§ **PROBLEM DETAILS**
Arrange the data below as a JSON list of strings with one string per line, starting at the line that contains "The image size" and ending at the last line of the data, and skip any blank lines. Leave the pictures out.
BEGIN THE RECORDS
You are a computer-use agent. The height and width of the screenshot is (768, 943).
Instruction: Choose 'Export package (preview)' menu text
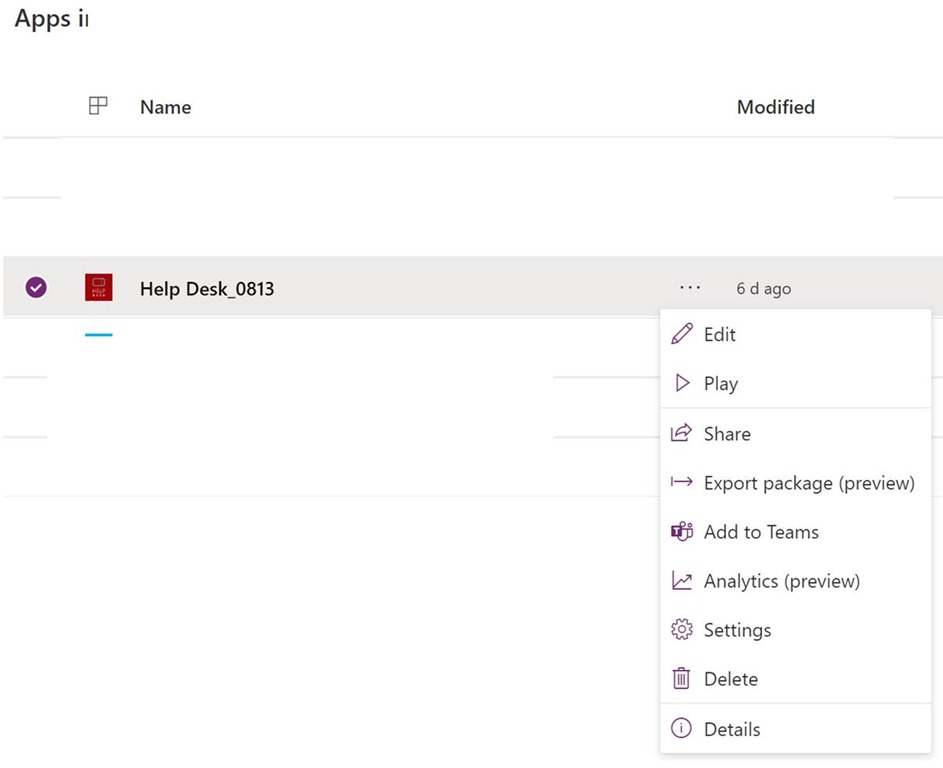point(808,483)
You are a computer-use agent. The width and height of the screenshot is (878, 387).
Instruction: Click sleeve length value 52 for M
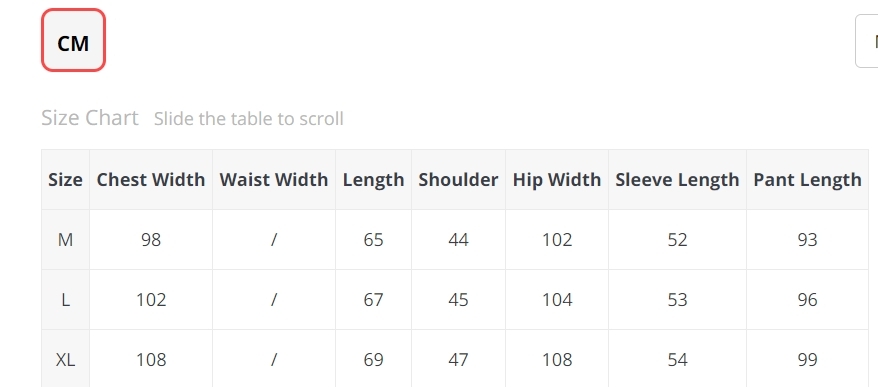678,240
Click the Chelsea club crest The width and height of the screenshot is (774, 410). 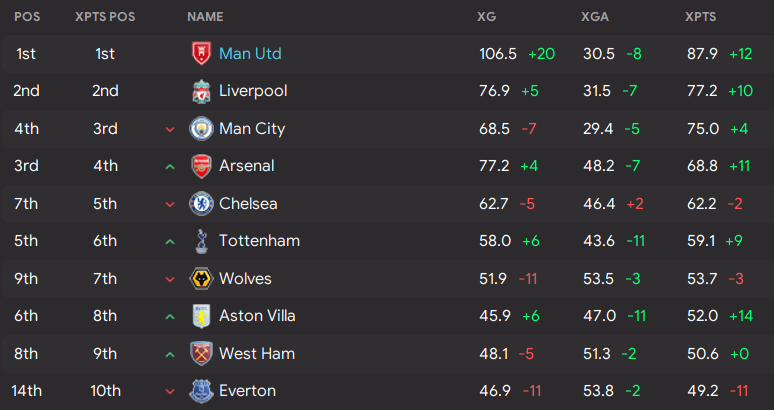click(x=201, y=204)
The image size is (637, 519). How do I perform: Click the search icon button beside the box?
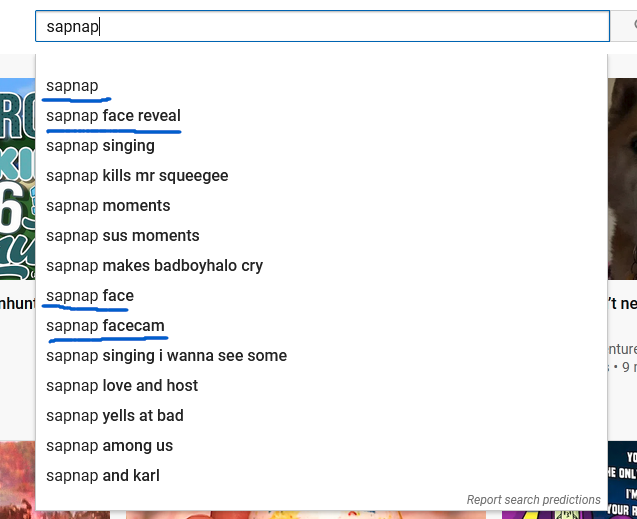[x=624, y=26]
END THE RECORDS
§ **RESPONSE TO THIS TASK**
[
  "The image size is (637, 519). How do I perform: Click the search icon button beside the box?",
  "[x=624, y=26]"
]